The developed method has been applied to the analysis of tomato, citrus, and potato samples (Objective 2: Screen specialty crops for their metabolic profiles with particular emphasis on nitrogen-containing metabolites). For tomato samples, the emphasis was on the quantification of Esculeoside A, a glycoalkaloid reported to contain potential health promoting properties. In evaluating tomatoes available as canned and fresh products, we found that cherry and grape type tomatoes had the highest concentrations of Esculeoside A, and whereas for canned products glycoalkaloid concentrations were below the level of detection of the method.

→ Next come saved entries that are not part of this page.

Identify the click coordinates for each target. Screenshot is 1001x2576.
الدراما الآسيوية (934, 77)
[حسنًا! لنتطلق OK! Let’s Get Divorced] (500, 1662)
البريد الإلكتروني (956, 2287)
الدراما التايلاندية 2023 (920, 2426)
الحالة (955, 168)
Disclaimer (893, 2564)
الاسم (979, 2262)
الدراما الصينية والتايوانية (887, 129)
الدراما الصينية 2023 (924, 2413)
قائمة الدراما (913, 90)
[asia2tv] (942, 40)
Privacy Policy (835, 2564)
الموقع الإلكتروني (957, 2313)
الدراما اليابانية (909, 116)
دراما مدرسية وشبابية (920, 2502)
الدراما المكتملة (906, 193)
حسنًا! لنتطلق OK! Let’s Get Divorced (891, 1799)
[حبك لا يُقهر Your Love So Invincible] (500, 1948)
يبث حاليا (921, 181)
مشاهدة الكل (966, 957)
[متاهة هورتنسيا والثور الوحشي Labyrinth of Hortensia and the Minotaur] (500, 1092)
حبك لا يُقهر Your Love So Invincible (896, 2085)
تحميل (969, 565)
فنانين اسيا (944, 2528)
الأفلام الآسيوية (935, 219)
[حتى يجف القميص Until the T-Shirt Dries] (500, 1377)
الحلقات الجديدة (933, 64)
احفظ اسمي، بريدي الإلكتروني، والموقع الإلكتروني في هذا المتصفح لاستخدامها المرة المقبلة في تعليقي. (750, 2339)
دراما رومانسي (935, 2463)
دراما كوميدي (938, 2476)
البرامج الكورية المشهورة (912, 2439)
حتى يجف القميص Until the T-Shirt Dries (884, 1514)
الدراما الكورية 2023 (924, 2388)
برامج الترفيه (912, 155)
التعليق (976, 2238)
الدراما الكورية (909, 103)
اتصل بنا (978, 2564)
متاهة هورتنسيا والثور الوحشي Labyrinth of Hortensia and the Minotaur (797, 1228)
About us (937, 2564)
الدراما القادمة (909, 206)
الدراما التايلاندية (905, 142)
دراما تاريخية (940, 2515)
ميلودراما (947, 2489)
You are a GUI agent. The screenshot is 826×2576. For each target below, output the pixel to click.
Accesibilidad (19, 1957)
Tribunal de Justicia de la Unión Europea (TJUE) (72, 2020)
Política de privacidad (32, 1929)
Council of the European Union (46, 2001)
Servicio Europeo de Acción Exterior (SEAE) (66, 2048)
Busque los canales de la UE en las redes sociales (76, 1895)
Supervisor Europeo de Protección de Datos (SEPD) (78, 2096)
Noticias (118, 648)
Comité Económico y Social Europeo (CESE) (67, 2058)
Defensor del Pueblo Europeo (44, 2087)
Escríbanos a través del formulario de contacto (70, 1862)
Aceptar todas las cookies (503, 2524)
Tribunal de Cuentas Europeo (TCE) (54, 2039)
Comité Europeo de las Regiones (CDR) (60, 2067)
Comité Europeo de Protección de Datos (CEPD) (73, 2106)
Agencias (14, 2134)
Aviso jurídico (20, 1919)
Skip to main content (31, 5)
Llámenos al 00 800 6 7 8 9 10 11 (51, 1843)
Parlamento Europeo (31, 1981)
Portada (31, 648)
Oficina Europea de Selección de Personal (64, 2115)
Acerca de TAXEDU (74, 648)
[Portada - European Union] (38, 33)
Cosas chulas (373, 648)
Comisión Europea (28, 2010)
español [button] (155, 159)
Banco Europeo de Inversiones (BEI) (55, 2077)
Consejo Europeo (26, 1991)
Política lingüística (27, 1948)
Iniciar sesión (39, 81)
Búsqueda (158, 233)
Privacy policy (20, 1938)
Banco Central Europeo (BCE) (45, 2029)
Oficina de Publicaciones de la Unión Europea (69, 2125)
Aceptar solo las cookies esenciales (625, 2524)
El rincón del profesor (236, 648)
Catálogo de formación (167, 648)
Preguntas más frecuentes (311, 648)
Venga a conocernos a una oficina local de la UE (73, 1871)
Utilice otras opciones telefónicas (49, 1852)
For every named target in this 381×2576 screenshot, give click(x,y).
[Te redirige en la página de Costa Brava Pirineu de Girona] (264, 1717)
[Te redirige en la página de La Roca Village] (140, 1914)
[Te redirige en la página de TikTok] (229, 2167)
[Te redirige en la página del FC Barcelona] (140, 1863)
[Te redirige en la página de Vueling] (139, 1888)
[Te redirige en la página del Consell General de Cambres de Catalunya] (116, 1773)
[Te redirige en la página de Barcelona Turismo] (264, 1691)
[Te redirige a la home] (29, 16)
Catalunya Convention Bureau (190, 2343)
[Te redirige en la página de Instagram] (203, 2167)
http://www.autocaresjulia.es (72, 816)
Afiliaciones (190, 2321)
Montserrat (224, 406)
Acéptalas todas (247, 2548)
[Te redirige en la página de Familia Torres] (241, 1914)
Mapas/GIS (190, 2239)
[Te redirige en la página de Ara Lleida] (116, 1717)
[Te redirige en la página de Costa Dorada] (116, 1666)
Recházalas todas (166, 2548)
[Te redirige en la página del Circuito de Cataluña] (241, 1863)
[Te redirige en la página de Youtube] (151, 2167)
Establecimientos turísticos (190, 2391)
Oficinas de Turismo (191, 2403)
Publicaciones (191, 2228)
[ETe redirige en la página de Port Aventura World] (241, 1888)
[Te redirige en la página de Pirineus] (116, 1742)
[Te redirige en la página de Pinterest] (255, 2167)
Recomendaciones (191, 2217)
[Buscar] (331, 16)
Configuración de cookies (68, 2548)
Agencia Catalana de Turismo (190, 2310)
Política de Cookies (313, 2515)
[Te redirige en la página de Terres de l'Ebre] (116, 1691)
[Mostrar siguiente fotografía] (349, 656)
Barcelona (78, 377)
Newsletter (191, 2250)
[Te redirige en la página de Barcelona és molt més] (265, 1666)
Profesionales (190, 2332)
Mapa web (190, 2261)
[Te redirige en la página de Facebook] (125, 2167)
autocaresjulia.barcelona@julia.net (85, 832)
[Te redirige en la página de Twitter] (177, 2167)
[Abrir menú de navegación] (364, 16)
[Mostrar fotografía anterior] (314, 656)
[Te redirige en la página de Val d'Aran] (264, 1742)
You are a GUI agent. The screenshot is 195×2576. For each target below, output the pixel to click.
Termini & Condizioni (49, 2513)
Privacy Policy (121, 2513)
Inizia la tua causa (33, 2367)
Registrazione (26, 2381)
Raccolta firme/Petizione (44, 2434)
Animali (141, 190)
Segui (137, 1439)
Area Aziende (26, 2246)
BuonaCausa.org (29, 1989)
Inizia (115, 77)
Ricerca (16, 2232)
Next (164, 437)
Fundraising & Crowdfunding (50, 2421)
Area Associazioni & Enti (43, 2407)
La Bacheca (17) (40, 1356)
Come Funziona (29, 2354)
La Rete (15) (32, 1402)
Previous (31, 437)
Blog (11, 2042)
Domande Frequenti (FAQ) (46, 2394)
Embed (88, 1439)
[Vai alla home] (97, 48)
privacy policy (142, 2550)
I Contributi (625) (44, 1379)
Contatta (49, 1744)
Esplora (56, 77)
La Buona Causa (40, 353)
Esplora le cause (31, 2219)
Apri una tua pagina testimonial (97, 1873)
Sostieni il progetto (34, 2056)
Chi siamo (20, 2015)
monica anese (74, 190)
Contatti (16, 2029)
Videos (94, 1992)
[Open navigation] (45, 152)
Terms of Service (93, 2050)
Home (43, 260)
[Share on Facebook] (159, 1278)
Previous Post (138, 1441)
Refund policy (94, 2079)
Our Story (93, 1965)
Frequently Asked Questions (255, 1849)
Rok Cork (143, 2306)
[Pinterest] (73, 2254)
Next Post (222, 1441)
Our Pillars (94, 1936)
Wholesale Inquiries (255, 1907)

Vintage tomato varieties evaluated for their nutritional properties. Tomatoes are one of the most highly consumed fruits in the United States and throughout the world. Consumers, as well as producers of tomatoes, are looking for varieties with improved nutritional properties and tomato breeders are seeking existing varieties that can be used to generate new varieties to meet consumer needs. In an effort to provide key nutritional information on varieties found in the USDA’s germplasm collection, ARS scientists in the Processed Foods Unit in Albany, California, and Plant Genetic Resources Unit in Geneva, New York, partnered together to evaluate over 50 varieties for their agricultural and nutritional properties. Information gathered from this collaborative project will provide researchers and breeders with much needed data for the generation of future tomato varieties.
Panthee, D., Labate, J.A., Mcgrath, M., Francis, D., Breksa III, A.P., Robertson, L.D. 2013. Genotype and environmental interaction for fruit quality traits in vintage tomato varieties. Euphytica. 193:169-182.